Donald Trigg -- President

Yes. I'd just say one more thing, which is rather than geography, if we were to think about it relative to business model and mix, obviously, organizations that have provider-sponsored plans and are taking first-dollar risk, clearly, have had differentiated performance relative to their peers. And I think that's one of the reasons why we're excited about the capabilities that we've built off HealtheIntent, the partnership with Lumeris, we think strategies around risk will have a tailwind around them as we kind of get to that after COVID window and people start thinking about business model strategy go-forward.

Marc Naughton -- Chief Financial Officer

Don, this is Marc. What about the Cures Act? Are we seeing a benefit from that client base?

Donald Trigg -- President

Yes, absolutely. I mean, I think there's a set of things that are having uniform impact on kind of the financial health of our clients, and they start with the fact that the stimulus dollars have had big and impacts for those organizations. And I think most organizations would anticipate that there'll be additional stimulus dollars coming forward given the essential role that they played the last 90-plus days. And then I think beyond that, obviously, very focused, to John's point, on a durable revenue recovery, elective surgery recovery. And their hotspot dynamics do a role relative to the realities of what that does or doesn't look like.

Elizabeth Hammell Anderson -- Evercore ISI Institutional -- Analyst

That's very helpful. And then just in terms of your as a follow-up question, just in terms of your some of your recent revenues cycle management wins at Banner and elsewhere, can you talk about what people were particularly interested in, in terms of solutions that you guys can provide, either sort of new additions or the integration with the core network or whatever the case may be? That would be helpful.

Donald Trigg -- President

Yes, it's a great question. So one of the things which clearly is top of mind right now for every healthcare organization is how they think about front-end access management. So strategies around how you engage the consumer, make it easy for them to think through registration and scheduling, help them think about that on a virtual basis increasingly. So I talk about touchless registration. That's the framework that I'm discussing. So the front end is a major area of focus and emphasis. And to John's point, it's one of the things that we're excited about around the R1 relationship. They have some capabilities like tonic for intake that we think will have big, big impact there. So that's a real focal point today. And then, obviously, from a Banner perspective, beyond the front end, they're really looking for that opportunity for that integrated front, middle and back and our ability to deploy that. And we, to Marc's point, plan on delivering that from a solutions perspective, and in some cases, complemented by the capabilities of R1 as we think about the blend of technologies and services required to drive the financial metrics of those organizations.

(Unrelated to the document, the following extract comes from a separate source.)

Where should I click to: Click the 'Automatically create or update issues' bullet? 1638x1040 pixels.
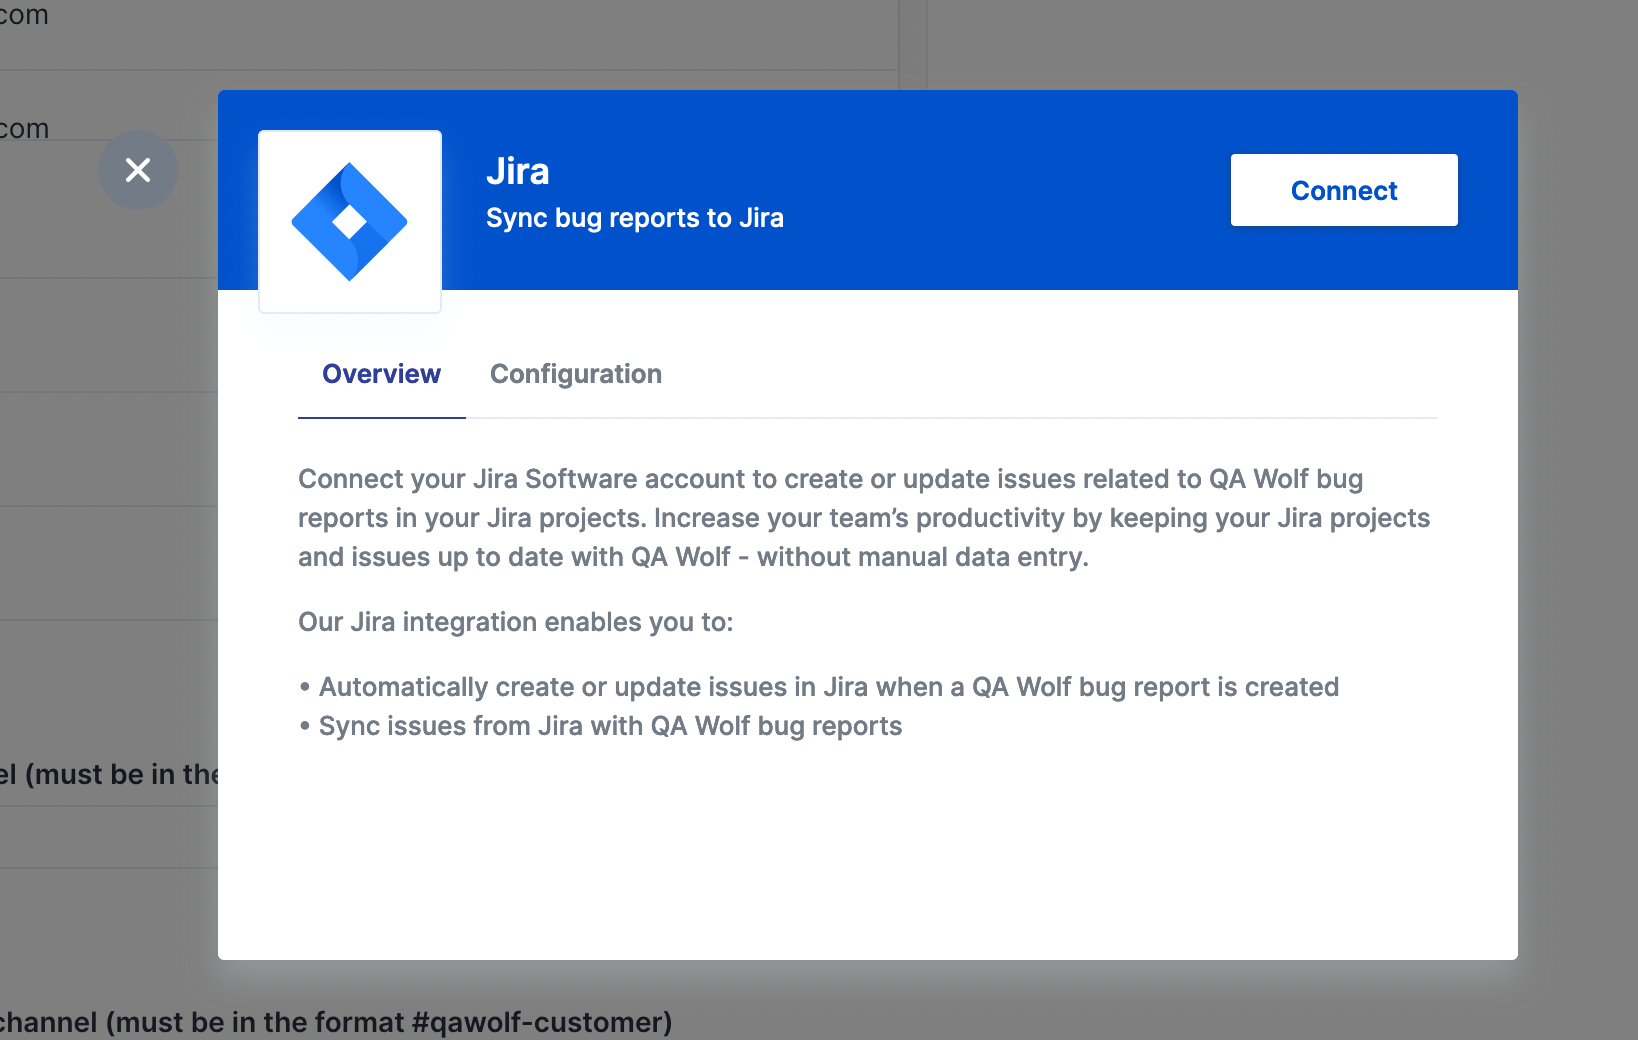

Elizabeth Hammell Anderson -- Evercore ISI Institutional -- Analyst

Great, thank you very much.

Donald Trigg -- President

Thank you.

Operator

Next question comes from Kevin Caliendo with UBS. Your line is now open.

Adam Chase Noble -- UBS Investment Bank -- Analyst

It's Adam Noble in for Kevin. I just want to talk about some of the kind of virtual go-lives or hybrid go-lives that you talked about. To what extent do you think those will really become the norm in the future? And beyond reimbursed travel, how could more virtual go-lives impact your revenue and margins for those implementations for that implementation?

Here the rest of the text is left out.